--- START ---
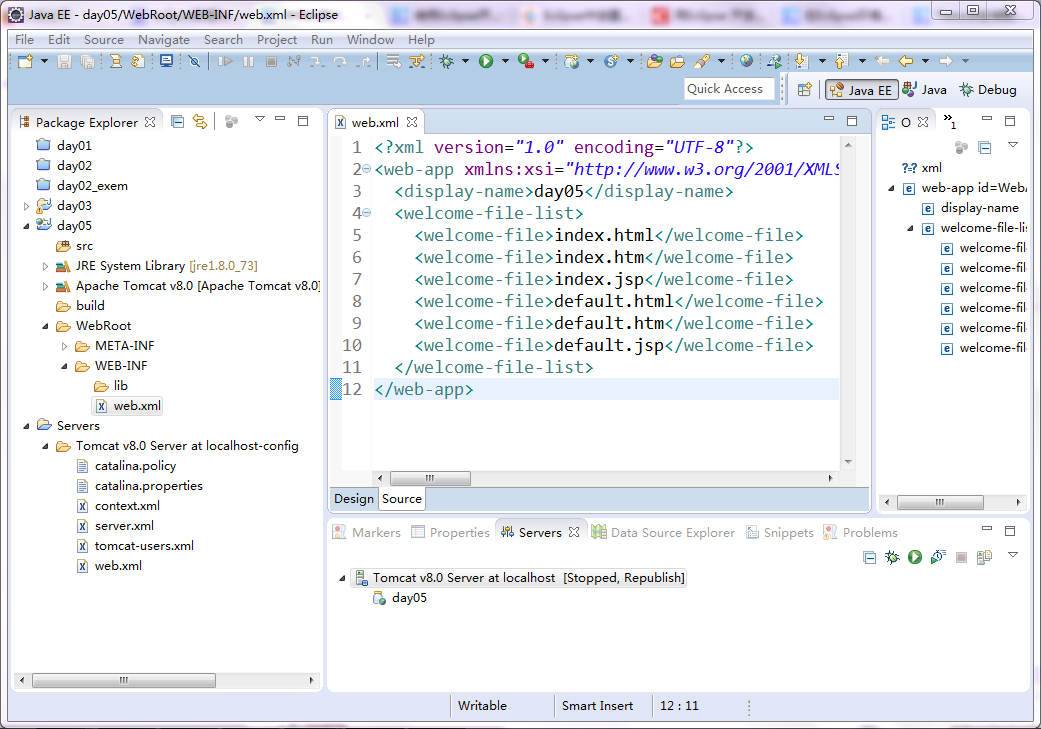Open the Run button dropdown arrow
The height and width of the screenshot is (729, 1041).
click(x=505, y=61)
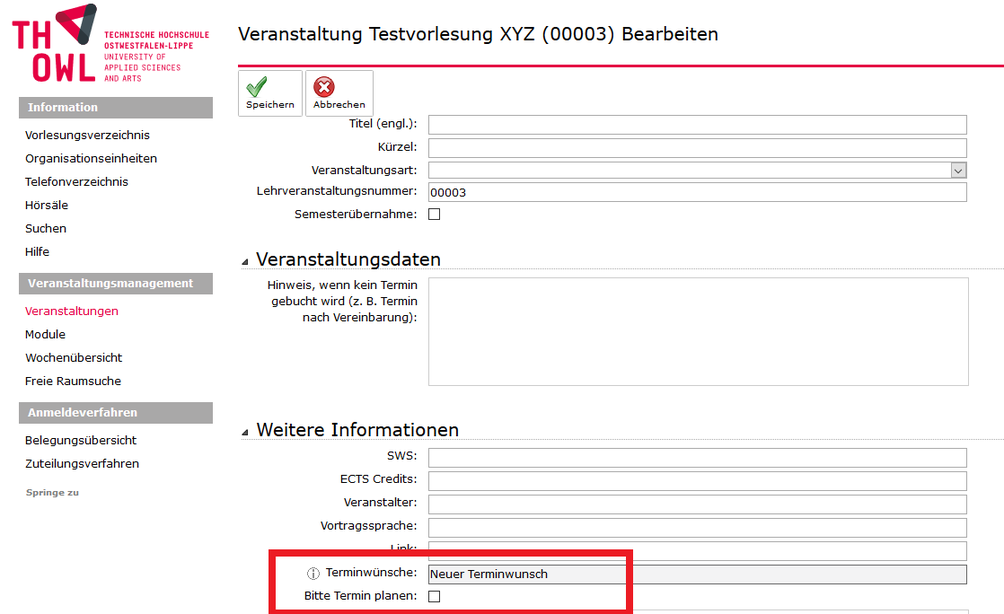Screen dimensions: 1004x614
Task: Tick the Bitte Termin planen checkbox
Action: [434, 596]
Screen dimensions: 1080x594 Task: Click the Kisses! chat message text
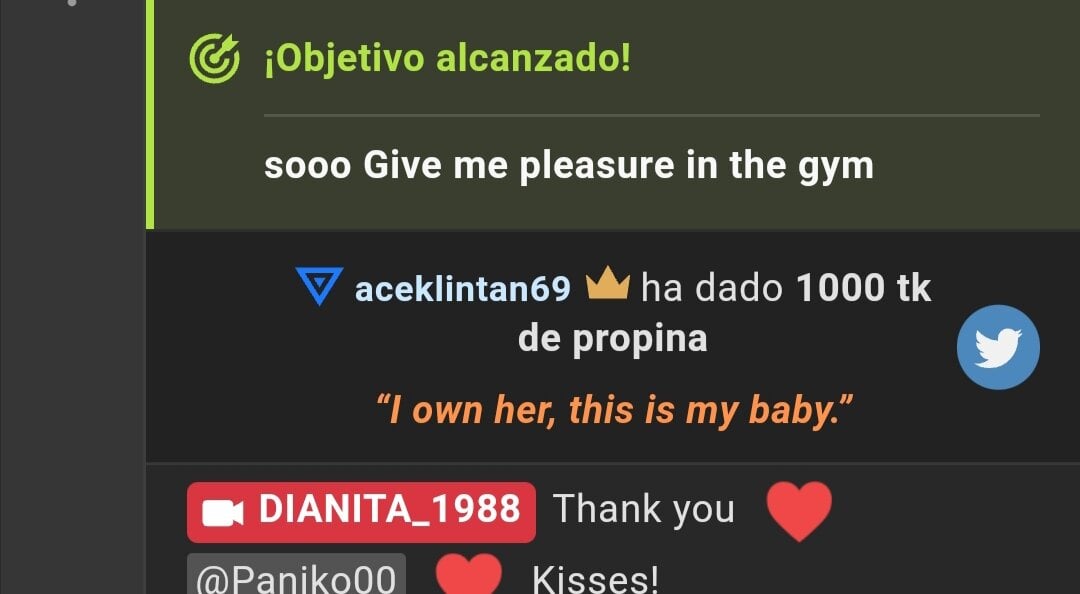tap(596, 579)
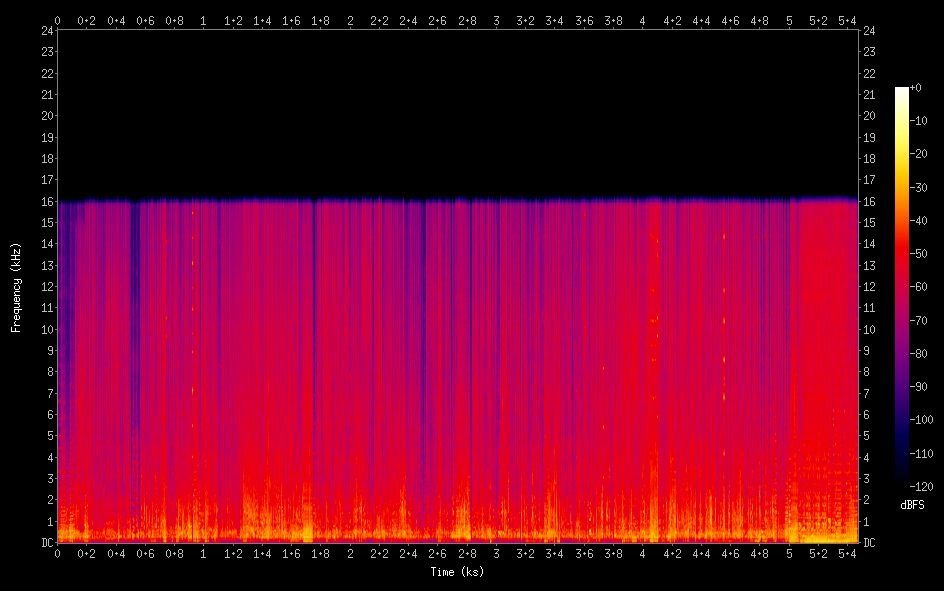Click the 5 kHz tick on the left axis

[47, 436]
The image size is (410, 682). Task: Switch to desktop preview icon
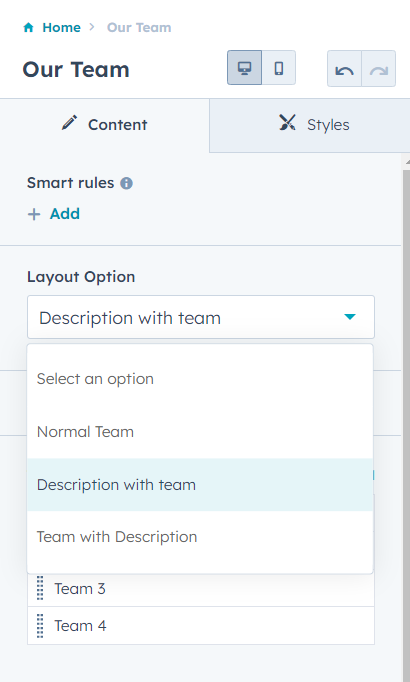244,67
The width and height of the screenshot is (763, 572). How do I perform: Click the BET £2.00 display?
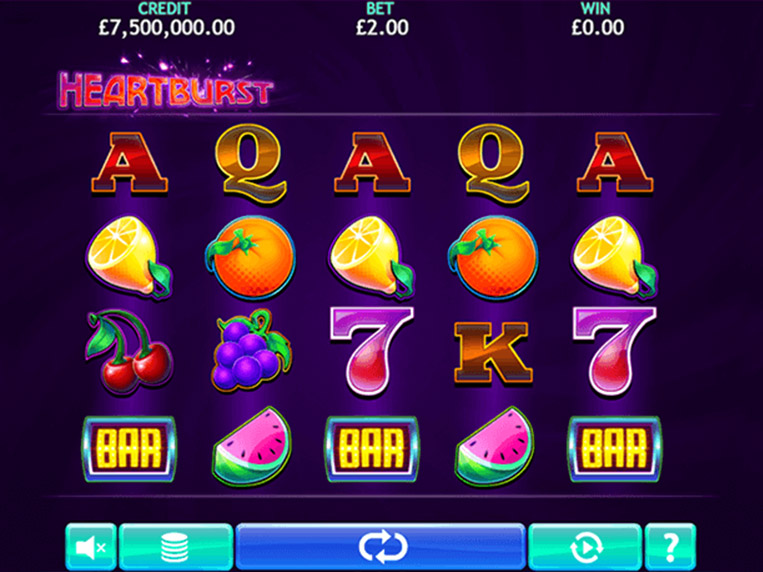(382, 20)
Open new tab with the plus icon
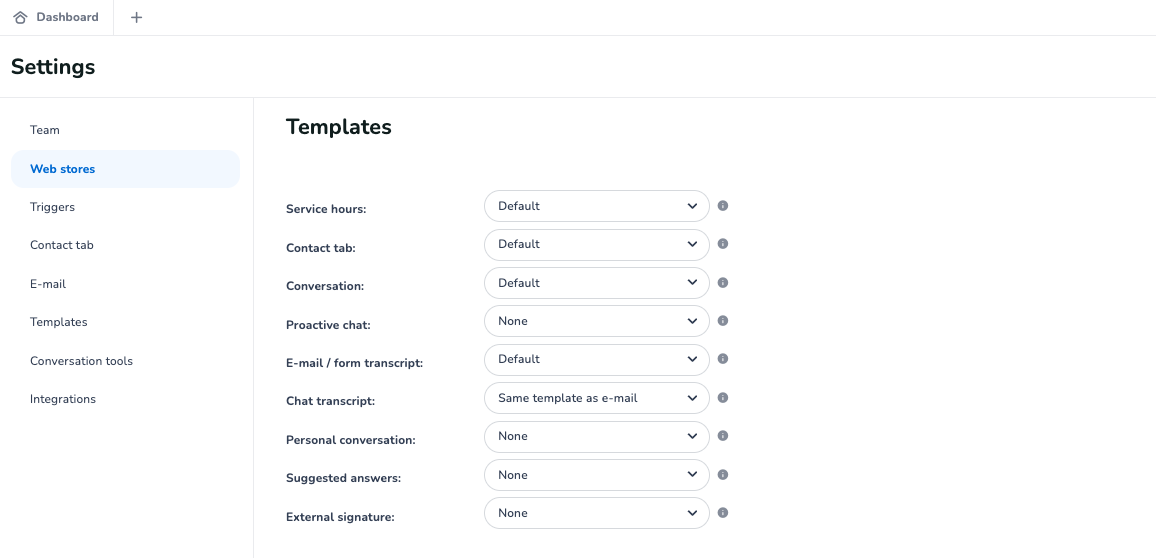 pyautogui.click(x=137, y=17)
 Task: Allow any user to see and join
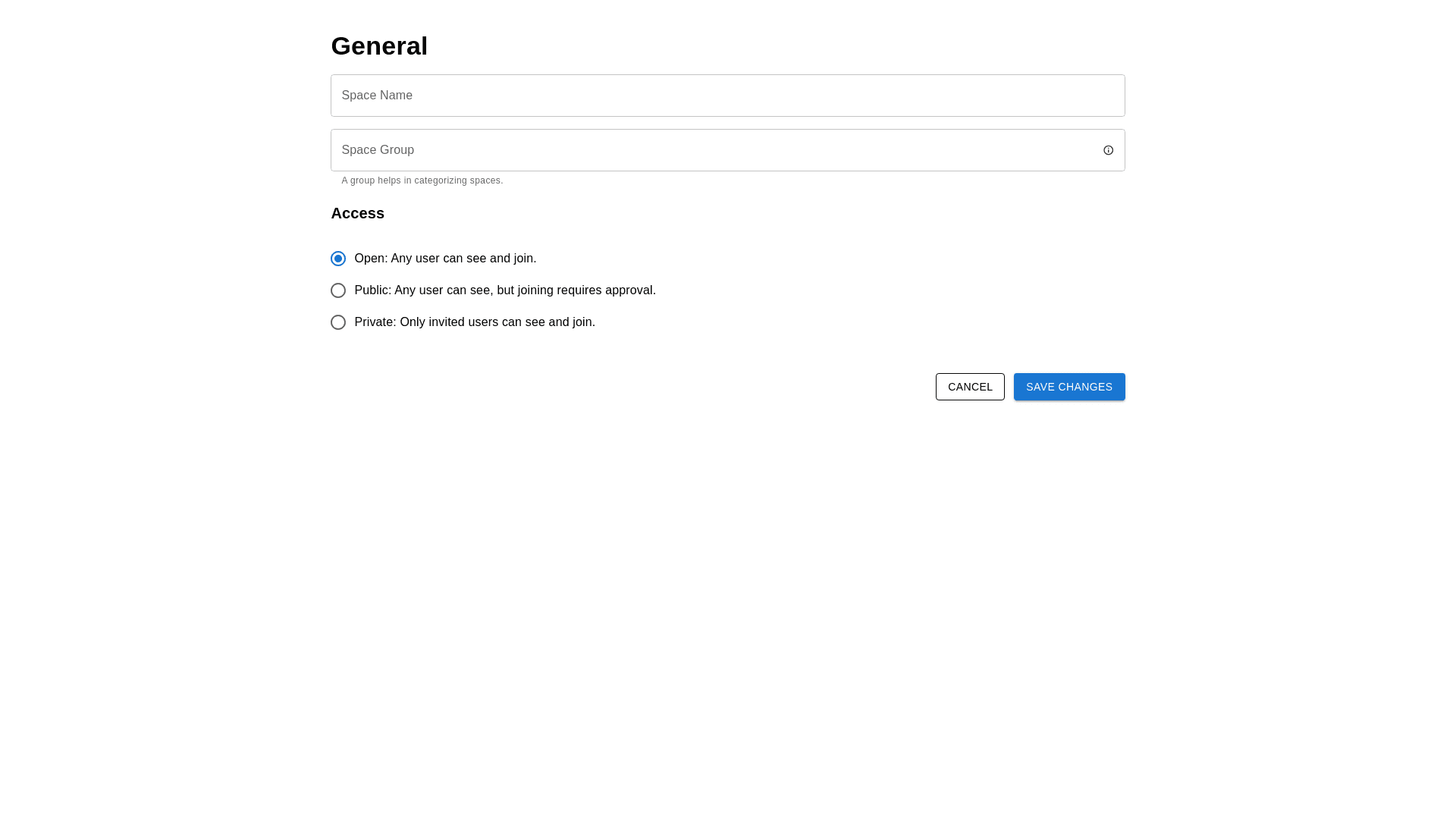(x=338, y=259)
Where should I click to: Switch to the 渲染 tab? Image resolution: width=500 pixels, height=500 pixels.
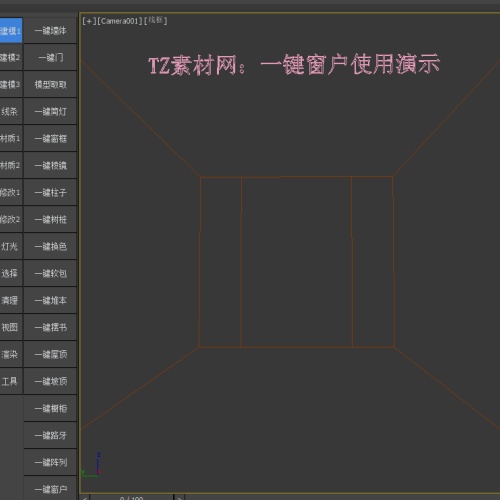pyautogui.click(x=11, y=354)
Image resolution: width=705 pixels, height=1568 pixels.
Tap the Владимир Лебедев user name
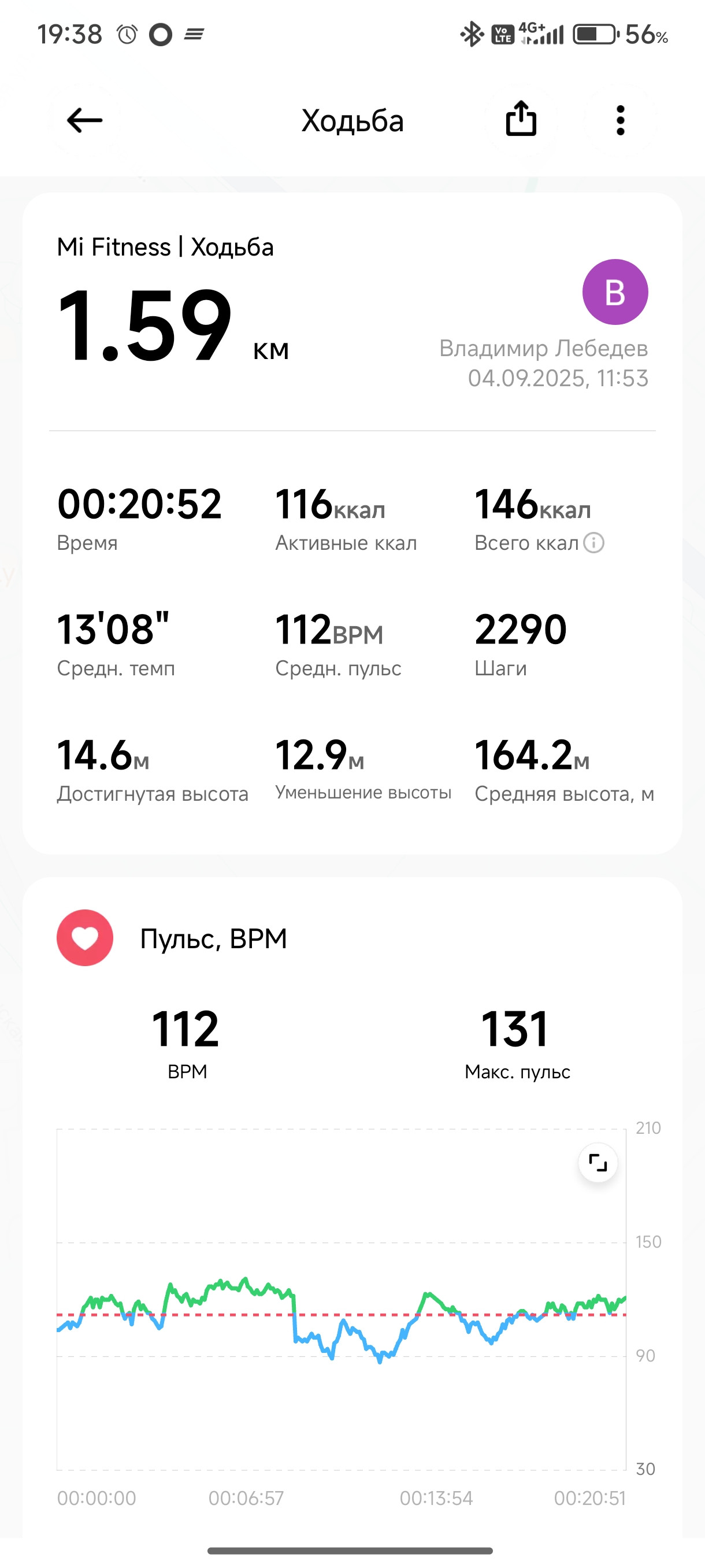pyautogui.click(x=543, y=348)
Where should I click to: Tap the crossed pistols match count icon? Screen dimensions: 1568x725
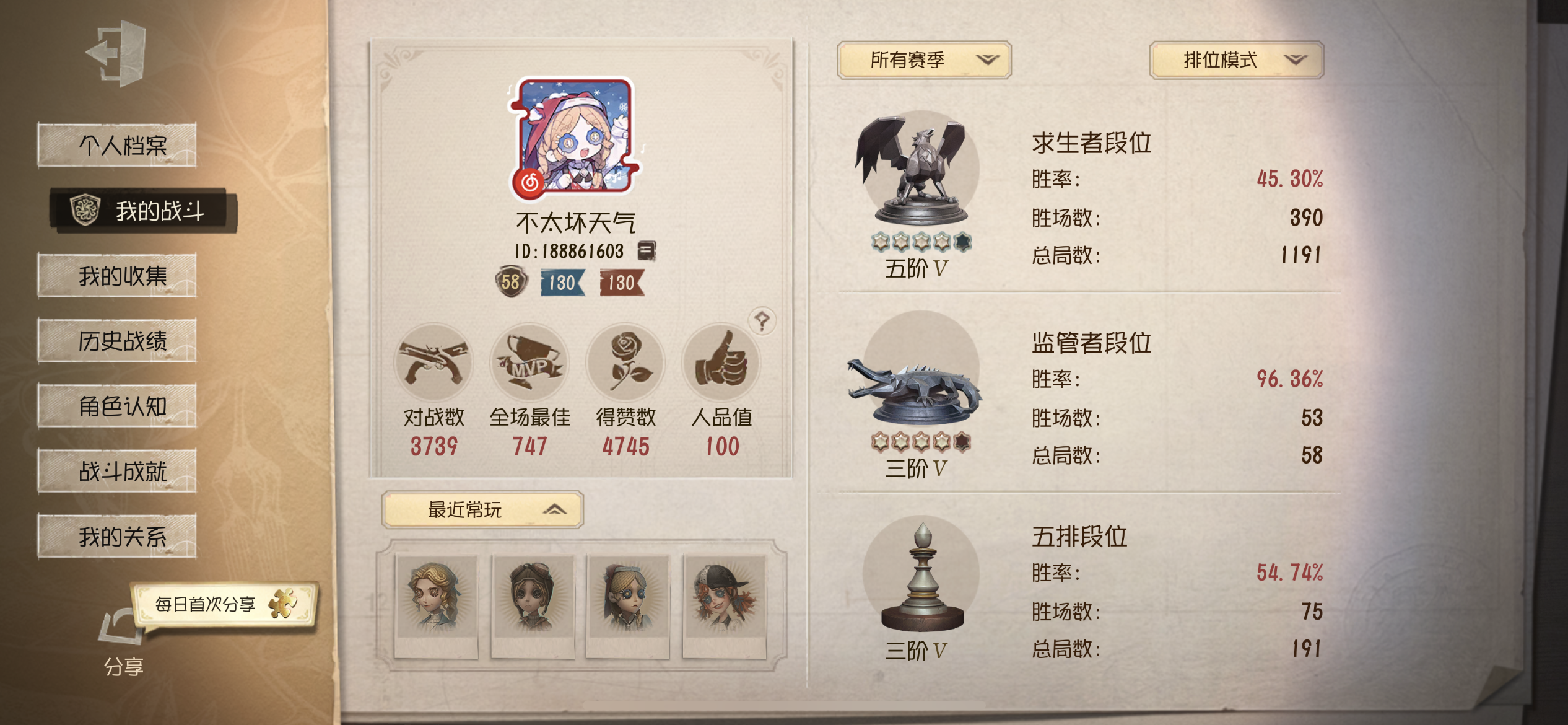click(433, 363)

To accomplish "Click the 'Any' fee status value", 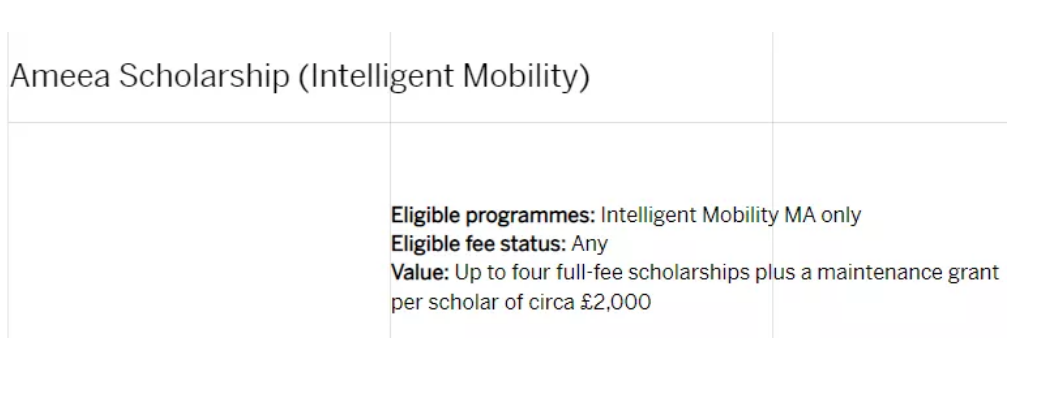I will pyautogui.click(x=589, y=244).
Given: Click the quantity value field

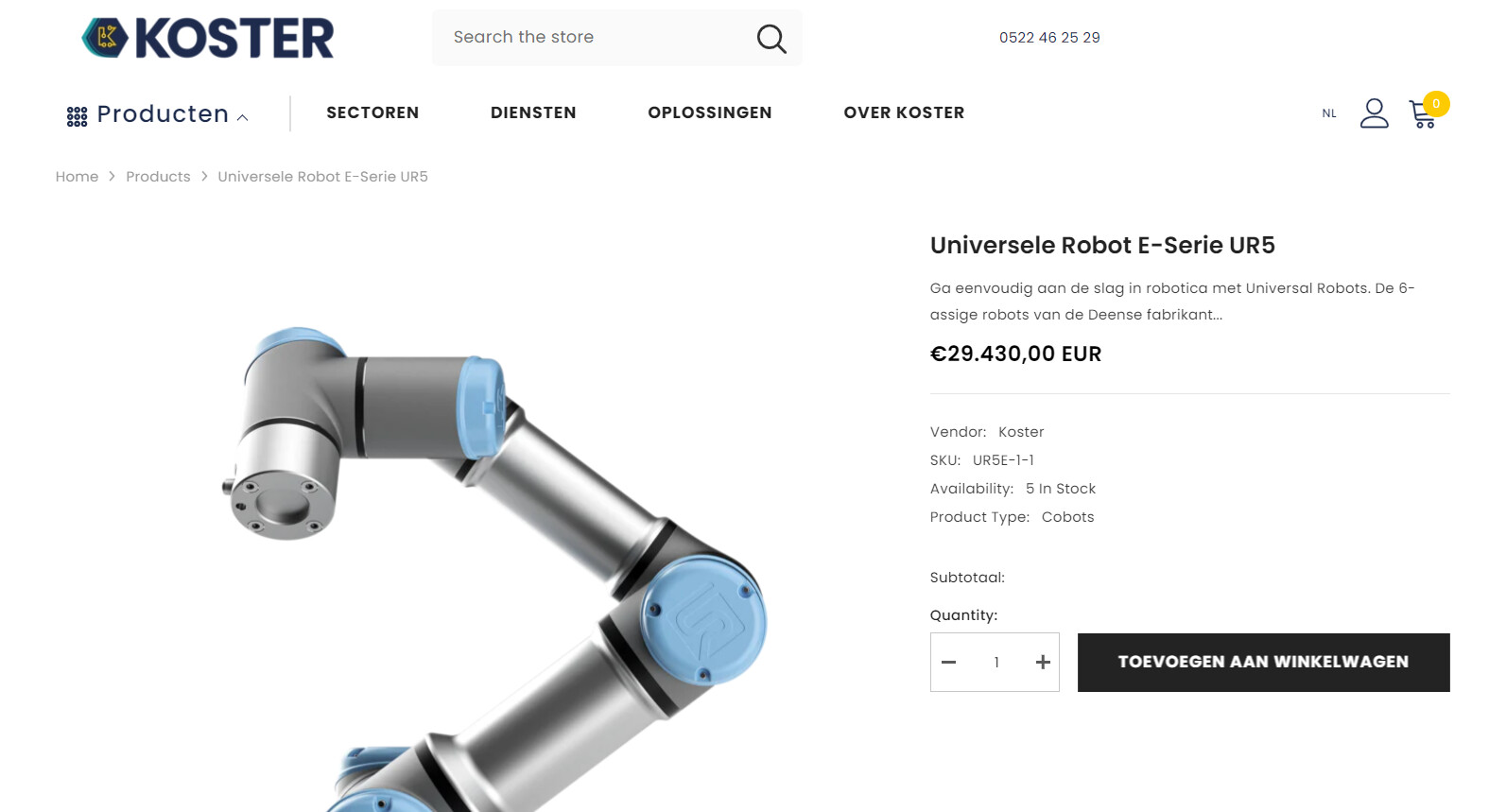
--- END ---
_WORK ITEM_:
Only the lines above starting with the line with "Screen dimensions: 1080x594" and going on through the line with "Image resolution: width=705" belong in the answer; repeat them exactly, minus any picture.

_ANSWER TO THE PROBLEM_:
Screen dimensions: 1080x594 Task: Click the Kisses! chat message text
tap(596, 579)
Click the 5 kHz tick on the left axis

[47, 436]
The image size is (410, 682). Task: Switch to desktop preview icon
244,67
The width and height of the screenshot is (763, 572). How do I perform: Click the BET £2.00 display?
(382, 20)
Open new tab with the plus icon
 pyautogui.click(x=137, y=17)
 Task: Allow any user to see and join
(x=338, y=259)
Where should I click to: Switch to the 渲染 tab? Image resolution: width=500 pixels, height=500 pixels.
pyautogui.click(x=11, y=354)
Image resolution: width=705 pixels, height=1568 pixels.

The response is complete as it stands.